The data is to be transcribed in full, with nothing missed.
┌─ Data shown
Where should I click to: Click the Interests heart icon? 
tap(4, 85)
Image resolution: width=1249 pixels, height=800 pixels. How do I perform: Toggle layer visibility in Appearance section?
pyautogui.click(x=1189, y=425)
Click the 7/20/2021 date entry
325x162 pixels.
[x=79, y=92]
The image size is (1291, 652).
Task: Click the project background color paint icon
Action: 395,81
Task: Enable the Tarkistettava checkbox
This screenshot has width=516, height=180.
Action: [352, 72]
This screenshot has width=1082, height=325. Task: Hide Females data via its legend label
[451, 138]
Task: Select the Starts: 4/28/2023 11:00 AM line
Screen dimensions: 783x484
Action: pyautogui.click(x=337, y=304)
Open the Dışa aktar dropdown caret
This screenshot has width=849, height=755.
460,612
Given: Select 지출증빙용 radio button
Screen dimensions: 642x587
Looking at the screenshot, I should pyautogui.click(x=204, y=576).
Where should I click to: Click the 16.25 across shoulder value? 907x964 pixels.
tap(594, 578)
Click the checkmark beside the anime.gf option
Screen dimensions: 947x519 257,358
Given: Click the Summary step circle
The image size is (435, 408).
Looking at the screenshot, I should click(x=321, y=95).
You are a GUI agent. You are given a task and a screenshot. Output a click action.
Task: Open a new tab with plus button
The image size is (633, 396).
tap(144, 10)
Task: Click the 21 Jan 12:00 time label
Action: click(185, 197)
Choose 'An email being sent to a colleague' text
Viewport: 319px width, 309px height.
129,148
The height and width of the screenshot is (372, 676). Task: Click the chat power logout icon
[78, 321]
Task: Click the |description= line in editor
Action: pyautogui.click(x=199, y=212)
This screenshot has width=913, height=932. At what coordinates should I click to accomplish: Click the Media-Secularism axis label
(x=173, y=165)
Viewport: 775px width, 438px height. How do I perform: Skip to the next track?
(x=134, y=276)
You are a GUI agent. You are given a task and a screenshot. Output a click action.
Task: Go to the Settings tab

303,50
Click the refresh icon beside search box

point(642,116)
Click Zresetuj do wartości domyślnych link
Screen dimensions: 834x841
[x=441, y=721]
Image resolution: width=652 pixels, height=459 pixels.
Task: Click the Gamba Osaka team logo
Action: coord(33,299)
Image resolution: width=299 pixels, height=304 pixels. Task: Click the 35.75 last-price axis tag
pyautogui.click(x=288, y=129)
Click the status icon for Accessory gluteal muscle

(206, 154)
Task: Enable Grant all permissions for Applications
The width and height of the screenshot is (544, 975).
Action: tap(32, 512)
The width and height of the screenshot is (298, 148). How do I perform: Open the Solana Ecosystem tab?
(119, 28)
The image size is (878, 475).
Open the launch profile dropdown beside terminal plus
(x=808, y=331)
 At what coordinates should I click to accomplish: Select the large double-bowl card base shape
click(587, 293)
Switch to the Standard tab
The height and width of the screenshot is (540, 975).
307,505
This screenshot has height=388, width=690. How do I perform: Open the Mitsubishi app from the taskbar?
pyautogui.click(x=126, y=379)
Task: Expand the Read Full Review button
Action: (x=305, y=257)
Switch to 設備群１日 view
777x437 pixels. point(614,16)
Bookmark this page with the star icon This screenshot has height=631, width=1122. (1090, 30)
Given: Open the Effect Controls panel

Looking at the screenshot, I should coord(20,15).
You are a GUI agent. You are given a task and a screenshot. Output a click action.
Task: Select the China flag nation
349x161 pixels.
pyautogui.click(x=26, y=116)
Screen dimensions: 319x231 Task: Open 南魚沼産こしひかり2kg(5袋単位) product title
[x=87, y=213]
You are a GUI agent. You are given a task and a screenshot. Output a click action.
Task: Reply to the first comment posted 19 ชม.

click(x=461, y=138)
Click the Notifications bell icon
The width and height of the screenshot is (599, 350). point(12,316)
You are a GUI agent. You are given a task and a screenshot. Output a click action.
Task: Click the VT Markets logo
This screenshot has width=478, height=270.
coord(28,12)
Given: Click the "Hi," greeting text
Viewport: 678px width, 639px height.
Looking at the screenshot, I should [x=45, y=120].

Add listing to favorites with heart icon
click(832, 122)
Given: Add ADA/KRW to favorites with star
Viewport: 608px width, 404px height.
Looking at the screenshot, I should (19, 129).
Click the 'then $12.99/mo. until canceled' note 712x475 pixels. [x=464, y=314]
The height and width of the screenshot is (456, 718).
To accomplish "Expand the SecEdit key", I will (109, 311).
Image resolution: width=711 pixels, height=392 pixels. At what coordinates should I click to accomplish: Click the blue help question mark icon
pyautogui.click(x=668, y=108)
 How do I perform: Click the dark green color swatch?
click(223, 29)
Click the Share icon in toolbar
└─
Finished task:
Where should I click to: Click the Interests heart icon? 
tap(4, 85)
Image resolution: width=1249 pixels, height=800 pixels. How do I perform: Toggle layer visibility in Appearance section?
pyautogui.click(x=1189, y=425)
Click the 7/20/2021 date entry
325x162 pixels.
[x=79, y=92]
The image size is (1291, 652).
Task: Click the project background color paint icon
Action: 395,81
Task: Enable the Tarkistettava checkbox
This screenshot has width=516, height=180.
Action: [352, 72]
This screenshot has width=1082, height=325. Task: Hide Females data via its legend label
[451, 138]
Task: Select the Starts: 4/28/2023 11:00 AM line
Screen dimensions: 783x484
Action: pyautogui.click(x=337, y=304)
Open the Dışa aktar dropdown caret
This screenshot has width=849, height=755.
460,612
Given: Select 지출증빙용 radio button
Screen dimensions: 642x587
Looking at the screenshot, I should pyautogui.click(x=204, y=576).
Where should I click to: Click the 16.25 across shoulder value? 907x964 pixels.
tap(594, 578)
Click the checkmark beside the anime.gf option
Screen dimensions: 947x519 257,358
Given: Click the Summary step circle
The image size is (435, 408).
Looking at the screenshot, I should click(x=321, y=95).
You are a GUI agent. You are given a task and a screenshot. Output a click action.
Task: Open a new tab with plus button
The image size is (633, 396).
tap(144, 10)
Task: Click the 21 Jan 12:00 time label
Action: click(185, 197)
Choose 'An email being sent to a colleague' text
Viewport: 319px width, 309px height.
129,148
The height and width of the screenshot is (372, 676). Task: Click the chat power logout icon
[78, 321]
Task: Click the |description= line in editor
Action: pyautogui.click(x=199, y=212)
This screenshot has width=913, height=932. At what coordinates should I click to accomplish: Click the Media-Secularism axis label
(x=173, y=165)
Viewport: 775px width, 438px height. How do I perform: Skip to the next track?
(x=134, y=276)
You are a GUI agent. You are given a task and a screenshot. Output a click action.
Task: Go to the Settings tab

303,50
Click the refresh icon beside search box

point(642,116)
Click Zresetuj do wartości domyślnych link
Screen dimensions: 834x841
[x=441, y=721]
Image resolution: width=652 pixels, height=459 pixels.
Task: Click the Gamba Osaka team logo
Action: coord(33,299)
Image resolution: width=299 pixels, height=304 pixels. Task: Click the 35.75 last-price axis tag
pyautogui.click(x=288, y=129)
Click the status icon for Accessory gluteal muscle

(206, 154)
Task: Enable Grant all permissions for Applications
The width and height of the screenshot is (544, 975).
Action: tap(32, 512)
The width and height of the screenshot is (298, 148). How do I perform: Open the Solana Ecosystem tab?
(119, 28)
The image size is (878, 475).
Open the launch profile dropdown beside terminal plus
(x=808, y=331)
 At what coordinates should I click to accomplish: Select the large double-bowl card base shape
click(587, 293)
Switch to the Standard tab
The height and width of the screenshot is (540, 975).
307,505
This screenshot has height=388, width=690. How do I perform: Open the Mitsubishi app from the taskbar?
pyautogui.click(x=126, y=379)
Task: Expand the Read Full Review button
Action: (x=305, y=257)
Switch to 設備群１日 view
777x437 pixels. point(614,16)
Bookmark this page with the star icon This screenshot has height=631, width=1122. (1090, 30)
Given: Open the Effect Controls panel

Looking at the screenshot, I should coord(20,15).
You are a GUI agent. You are given a task and a screenshot. Output a click action.
Task: Select the China flag nation
349x161 pixels.
pyautogui.click(x=26, y=116)
Screen dimensions: 319x231 Task: Open 南魚沼産こしひかり2kg(5袋単位) product title
[x=87, y=213]
You are a GUI agent. You are given a task and a screenshot. Output a click action.
Task: Reply to the first comment posted 19 ชม.

click(x=461, y=138)
Click the Notifications bell icon
The width and height of the screenshot is (599, 350). point(12,316)
You are a GUI agent. You are given a task and a screenshot. Output a click action.
Task: Click the VT Markets logo
This screenshot has width=478, height=270.
coord(28,12)
Given: Click the "Hi," greeting text
Viewport: 678px width, 639px height.
Looking at the screenshot, I should [x=45, y=120].

Add listing to favorites with heart icon
click(832, 122)
Given: Add ADA/KRW to favorites with star
Viewport: 608px width, 404px height.
Looking at the screenshot, I should (19, 129).
Click the 'then $12.99/mo. until canceled' note 712x475 pixels. [x=464, y=314]
The height and width of the screenshot is (456, 718).
To accomplish "Expand the SecEdit key", I will (109, 311).
Image resolution: width=711 pixels, height=392 pixels. At what coordinates should I click to accomplish: Click the blue help question mark icon
pyautogui.click(x=668, y=108)
 How do I perform: Click the dark green color swatch?
click(223, 29)
Click the Share icon in toolbar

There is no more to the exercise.